WORK TO BE COMPLETED: In the entries below, how many lines contain the string "computer"? State the number and nothing else.

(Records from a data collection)
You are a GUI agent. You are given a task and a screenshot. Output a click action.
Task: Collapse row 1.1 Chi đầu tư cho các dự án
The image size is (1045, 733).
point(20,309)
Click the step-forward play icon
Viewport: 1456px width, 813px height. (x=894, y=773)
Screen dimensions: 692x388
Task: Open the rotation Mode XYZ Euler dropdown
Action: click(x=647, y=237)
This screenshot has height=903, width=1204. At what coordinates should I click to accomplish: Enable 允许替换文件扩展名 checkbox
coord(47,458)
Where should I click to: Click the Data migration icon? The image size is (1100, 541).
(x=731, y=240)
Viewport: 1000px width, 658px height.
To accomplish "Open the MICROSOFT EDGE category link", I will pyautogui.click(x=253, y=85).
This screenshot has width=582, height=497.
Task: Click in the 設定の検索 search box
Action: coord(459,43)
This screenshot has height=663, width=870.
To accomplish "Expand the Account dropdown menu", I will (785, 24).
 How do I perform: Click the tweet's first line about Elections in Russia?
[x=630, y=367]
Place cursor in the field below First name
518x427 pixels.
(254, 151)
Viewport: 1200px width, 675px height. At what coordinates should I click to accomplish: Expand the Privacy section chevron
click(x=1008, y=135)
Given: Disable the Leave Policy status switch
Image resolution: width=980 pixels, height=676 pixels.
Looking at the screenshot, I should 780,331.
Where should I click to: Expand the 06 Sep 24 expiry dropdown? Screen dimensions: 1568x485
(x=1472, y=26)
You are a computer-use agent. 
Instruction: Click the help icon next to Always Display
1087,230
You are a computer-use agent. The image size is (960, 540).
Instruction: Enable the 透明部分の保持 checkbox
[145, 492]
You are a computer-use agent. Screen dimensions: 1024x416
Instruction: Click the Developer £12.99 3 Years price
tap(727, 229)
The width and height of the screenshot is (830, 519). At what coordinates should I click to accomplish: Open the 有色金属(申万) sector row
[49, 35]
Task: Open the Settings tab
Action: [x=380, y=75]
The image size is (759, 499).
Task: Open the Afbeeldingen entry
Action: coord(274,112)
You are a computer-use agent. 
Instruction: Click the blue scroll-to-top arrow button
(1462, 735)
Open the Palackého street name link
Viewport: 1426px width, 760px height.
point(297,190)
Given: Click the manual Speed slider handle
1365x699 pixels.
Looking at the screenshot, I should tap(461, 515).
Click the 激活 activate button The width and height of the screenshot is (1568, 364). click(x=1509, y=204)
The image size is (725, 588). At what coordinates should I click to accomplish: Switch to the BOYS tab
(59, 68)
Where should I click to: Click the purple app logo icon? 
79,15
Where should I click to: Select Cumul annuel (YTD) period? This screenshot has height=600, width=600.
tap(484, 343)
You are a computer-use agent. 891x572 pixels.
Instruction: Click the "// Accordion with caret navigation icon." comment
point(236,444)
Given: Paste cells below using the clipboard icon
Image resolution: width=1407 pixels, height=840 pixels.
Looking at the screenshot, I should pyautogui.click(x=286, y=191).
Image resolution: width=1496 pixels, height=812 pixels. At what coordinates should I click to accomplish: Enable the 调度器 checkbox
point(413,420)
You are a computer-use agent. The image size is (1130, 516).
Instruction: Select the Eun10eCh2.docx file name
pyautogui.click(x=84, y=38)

RESPONSE AREA: 6